Direct oral anticoagulants in left ventricular assist devices: Where are we now?
- PMID: 40947080
- DOI: 10.1016/j.healun.2025.08.025
Direct oral anticoagulants in left ventricular assist devices: Where are we now?
Abstract
Despite significant advances in left ventricular assist device (LVAD) technology, particularly with the HeartMate 3, hemocompatibility-related adverse events (HRAEs), especially bleeding, remain common due to complex patient-device interactions and the need for anticoagulation. This has prompted interest in exploring new and less aggressive antithrombotic strategies. Direct oral anticoagulants (DOACs) have gained attention for their predictable pharmacokinetics, fixed dosing, and lower bleeding risk in other populations.
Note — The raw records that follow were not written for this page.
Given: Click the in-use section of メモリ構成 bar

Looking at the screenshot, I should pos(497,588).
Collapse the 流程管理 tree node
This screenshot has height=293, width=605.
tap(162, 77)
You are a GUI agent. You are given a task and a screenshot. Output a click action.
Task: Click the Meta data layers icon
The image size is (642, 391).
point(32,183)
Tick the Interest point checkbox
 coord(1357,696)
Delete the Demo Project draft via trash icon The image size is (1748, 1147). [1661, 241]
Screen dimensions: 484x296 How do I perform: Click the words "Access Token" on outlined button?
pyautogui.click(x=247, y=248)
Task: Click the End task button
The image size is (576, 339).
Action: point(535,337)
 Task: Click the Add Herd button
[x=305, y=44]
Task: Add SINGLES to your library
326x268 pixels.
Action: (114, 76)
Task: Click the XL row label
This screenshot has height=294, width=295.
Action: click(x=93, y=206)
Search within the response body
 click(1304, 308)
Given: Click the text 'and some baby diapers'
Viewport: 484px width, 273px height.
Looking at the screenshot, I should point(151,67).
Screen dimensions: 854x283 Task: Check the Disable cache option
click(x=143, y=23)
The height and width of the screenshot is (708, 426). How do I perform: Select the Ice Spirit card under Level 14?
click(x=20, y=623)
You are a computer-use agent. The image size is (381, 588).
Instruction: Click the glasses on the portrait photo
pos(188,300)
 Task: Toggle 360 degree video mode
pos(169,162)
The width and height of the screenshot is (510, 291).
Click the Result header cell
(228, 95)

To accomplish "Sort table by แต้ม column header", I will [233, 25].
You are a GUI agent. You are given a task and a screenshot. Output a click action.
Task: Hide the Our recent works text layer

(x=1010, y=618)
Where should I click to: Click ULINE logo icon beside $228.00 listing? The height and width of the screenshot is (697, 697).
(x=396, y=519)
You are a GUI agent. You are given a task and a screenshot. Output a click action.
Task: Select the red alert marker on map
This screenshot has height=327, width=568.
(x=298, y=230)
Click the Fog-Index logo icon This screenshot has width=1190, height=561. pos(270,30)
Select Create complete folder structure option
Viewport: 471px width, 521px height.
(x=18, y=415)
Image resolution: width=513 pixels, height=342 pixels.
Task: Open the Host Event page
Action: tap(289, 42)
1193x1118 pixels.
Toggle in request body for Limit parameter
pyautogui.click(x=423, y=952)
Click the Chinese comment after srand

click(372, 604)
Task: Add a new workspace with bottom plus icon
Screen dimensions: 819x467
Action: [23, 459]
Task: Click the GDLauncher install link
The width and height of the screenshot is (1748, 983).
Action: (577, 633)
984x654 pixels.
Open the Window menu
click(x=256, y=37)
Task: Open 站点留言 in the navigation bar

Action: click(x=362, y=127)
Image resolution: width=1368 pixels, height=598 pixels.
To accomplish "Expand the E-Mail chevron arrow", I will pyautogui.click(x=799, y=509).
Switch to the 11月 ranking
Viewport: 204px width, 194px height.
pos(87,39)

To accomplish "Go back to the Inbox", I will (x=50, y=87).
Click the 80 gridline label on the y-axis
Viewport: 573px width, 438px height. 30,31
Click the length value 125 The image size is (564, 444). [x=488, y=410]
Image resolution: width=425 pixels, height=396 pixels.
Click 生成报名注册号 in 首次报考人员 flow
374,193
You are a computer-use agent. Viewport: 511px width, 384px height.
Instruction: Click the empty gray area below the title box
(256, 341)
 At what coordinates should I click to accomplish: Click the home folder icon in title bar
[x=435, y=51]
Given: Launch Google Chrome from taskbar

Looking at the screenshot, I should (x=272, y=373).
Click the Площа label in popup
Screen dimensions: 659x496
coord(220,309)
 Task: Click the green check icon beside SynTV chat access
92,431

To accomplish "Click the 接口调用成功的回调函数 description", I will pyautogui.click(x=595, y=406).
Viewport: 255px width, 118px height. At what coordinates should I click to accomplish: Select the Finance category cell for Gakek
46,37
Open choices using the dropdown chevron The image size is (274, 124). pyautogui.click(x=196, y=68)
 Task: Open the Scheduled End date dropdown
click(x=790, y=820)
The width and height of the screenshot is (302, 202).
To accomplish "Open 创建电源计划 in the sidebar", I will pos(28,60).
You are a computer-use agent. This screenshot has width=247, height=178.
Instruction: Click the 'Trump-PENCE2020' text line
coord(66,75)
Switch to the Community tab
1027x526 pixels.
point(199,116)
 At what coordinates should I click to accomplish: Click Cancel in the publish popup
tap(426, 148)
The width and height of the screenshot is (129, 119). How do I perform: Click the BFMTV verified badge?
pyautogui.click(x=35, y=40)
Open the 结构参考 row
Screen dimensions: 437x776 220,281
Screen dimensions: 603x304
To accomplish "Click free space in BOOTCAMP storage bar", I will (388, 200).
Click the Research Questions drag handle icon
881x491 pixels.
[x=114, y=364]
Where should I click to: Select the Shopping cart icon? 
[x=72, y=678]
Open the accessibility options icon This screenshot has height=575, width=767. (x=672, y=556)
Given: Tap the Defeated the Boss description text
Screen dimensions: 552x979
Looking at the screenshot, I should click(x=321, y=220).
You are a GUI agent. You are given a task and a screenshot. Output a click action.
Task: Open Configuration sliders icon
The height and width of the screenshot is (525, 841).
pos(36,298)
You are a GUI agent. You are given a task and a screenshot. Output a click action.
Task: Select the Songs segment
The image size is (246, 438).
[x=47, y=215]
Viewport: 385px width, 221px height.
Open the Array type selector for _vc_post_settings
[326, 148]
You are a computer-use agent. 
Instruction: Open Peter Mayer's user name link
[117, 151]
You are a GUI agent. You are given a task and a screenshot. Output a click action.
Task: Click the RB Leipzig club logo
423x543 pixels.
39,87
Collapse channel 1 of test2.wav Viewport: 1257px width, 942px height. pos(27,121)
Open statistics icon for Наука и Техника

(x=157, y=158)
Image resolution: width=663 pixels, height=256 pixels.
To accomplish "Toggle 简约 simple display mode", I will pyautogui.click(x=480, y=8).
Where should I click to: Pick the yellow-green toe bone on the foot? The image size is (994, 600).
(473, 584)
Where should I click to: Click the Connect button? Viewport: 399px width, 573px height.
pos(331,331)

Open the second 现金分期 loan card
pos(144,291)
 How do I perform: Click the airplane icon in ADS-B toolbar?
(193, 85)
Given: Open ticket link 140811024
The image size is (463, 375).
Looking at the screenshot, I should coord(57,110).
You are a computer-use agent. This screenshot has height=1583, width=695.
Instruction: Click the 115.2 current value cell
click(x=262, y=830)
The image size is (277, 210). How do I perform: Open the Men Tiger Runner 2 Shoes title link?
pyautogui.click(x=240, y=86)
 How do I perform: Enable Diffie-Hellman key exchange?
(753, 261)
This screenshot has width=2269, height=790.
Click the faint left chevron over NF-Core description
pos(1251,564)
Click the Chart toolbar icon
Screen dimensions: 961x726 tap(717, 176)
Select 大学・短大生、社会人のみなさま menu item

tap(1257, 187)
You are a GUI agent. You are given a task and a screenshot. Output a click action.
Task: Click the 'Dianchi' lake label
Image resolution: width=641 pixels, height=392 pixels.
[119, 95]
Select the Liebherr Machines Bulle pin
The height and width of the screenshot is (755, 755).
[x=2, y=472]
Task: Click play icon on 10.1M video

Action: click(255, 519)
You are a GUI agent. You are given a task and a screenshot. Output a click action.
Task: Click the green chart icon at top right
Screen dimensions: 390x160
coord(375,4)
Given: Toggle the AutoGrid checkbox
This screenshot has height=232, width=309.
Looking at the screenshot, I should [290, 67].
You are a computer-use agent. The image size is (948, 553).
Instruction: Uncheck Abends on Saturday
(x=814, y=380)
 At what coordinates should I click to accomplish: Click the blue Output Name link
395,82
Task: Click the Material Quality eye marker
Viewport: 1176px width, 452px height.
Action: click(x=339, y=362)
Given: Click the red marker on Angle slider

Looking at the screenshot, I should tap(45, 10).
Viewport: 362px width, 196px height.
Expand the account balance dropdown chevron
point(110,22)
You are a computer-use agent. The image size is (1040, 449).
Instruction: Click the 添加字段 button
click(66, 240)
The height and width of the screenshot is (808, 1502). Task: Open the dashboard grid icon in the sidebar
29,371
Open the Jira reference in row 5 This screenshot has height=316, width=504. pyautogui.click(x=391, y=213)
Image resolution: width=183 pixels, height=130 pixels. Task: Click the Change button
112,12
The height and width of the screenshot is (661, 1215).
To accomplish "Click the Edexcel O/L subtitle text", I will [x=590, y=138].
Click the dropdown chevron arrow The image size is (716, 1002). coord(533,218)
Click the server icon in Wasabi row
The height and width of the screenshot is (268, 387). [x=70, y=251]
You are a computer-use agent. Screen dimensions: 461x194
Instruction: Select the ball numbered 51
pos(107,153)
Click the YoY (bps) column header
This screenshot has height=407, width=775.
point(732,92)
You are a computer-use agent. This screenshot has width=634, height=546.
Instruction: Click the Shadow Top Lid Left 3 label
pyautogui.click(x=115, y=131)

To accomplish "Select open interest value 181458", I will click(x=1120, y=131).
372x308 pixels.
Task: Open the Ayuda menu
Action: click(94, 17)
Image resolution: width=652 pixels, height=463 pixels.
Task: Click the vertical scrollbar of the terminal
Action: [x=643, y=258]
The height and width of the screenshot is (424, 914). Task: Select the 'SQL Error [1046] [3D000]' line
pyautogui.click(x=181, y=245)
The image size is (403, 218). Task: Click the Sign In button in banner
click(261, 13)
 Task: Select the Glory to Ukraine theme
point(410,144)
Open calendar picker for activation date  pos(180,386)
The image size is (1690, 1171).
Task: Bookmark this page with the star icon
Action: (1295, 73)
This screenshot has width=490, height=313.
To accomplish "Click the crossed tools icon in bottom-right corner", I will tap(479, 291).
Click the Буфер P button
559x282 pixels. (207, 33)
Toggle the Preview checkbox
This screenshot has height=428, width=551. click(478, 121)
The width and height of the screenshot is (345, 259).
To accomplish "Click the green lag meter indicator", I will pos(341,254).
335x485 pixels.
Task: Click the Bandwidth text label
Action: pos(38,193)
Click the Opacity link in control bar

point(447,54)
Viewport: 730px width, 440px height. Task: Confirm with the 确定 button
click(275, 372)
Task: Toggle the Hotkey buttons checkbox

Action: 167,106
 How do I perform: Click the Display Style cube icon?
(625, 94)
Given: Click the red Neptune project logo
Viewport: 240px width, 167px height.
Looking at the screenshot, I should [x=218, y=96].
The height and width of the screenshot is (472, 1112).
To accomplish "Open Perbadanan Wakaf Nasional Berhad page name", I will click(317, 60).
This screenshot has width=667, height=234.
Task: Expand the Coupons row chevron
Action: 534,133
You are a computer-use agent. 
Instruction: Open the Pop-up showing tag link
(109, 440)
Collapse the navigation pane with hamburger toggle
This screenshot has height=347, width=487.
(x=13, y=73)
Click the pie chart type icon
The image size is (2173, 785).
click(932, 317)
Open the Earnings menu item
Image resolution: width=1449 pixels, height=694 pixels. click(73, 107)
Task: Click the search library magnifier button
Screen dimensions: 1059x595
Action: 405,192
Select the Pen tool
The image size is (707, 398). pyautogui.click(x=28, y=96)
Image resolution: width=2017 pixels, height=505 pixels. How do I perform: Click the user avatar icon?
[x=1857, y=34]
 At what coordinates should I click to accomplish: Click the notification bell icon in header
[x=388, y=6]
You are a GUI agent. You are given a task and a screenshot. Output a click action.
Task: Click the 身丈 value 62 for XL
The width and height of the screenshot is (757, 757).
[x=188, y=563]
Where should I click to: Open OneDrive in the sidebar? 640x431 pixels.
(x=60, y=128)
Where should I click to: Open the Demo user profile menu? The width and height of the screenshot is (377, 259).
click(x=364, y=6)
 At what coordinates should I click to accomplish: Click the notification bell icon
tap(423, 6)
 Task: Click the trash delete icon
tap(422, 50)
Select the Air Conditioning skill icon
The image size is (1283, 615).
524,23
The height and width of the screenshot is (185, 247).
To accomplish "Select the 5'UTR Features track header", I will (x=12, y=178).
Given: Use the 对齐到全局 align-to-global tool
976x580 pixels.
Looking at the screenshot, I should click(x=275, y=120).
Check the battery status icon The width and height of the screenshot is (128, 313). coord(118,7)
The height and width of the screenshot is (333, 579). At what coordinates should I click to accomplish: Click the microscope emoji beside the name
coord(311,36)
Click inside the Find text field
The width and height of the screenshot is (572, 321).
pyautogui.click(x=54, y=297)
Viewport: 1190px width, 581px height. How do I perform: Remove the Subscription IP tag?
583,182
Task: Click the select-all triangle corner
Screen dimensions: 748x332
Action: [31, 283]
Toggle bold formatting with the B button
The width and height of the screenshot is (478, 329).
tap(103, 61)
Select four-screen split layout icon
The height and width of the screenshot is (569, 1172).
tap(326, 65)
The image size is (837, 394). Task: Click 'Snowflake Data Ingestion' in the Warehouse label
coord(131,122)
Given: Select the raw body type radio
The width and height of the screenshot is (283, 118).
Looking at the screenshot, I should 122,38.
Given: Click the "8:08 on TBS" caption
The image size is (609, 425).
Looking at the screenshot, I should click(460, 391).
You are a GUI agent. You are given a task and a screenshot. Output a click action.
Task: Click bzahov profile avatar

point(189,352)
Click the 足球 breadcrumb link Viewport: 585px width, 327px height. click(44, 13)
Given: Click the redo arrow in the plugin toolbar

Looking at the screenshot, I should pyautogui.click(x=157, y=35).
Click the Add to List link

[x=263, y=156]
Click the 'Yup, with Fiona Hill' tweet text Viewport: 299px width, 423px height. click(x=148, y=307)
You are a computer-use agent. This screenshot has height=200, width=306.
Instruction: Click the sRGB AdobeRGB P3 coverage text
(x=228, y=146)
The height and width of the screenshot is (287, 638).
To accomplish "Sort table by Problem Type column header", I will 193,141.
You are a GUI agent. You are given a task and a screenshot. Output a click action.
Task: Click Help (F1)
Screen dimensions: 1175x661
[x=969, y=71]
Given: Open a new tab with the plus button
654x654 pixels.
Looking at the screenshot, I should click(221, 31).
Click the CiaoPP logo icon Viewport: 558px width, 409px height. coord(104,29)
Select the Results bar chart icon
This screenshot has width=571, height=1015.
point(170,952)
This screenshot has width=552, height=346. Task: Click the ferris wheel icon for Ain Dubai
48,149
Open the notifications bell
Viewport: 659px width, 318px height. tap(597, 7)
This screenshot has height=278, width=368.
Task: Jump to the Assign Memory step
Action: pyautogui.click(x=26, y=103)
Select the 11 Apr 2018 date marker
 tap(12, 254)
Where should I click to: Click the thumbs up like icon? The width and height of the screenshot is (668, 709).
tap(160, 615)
Among them, apixaban has emerged as the most extensively studied DOAC in the HeartMate 3 setting, standing out as a promising alternative to VKAs in carefully selected patients, with the potential to lower bleeding risk without compromising thrombotic protection. However, available evidence remains limited by small sample sizes, short follow-up, and selected patient populations. Important gaps persist regarding optimal dosing, timing of initiation, level monitoring, and safety in vulnerable subgroups, particularly patients awaiting heart transplantation. This review synthesizes the current evidence on DOAC use in HeartMate 3-supported patients, provides practical guidance for real-world decision-making, and highlights areas where further research is needed. Although more data are required to define its role, apixaban is increasingly positioned as a promising VKA alternative in LVAD-patients and could ultimately reshape anticoagulation practice in this population.
Keywords: Anticoagulation management; Bleeding; DOAC; LVAD; Thrombosis.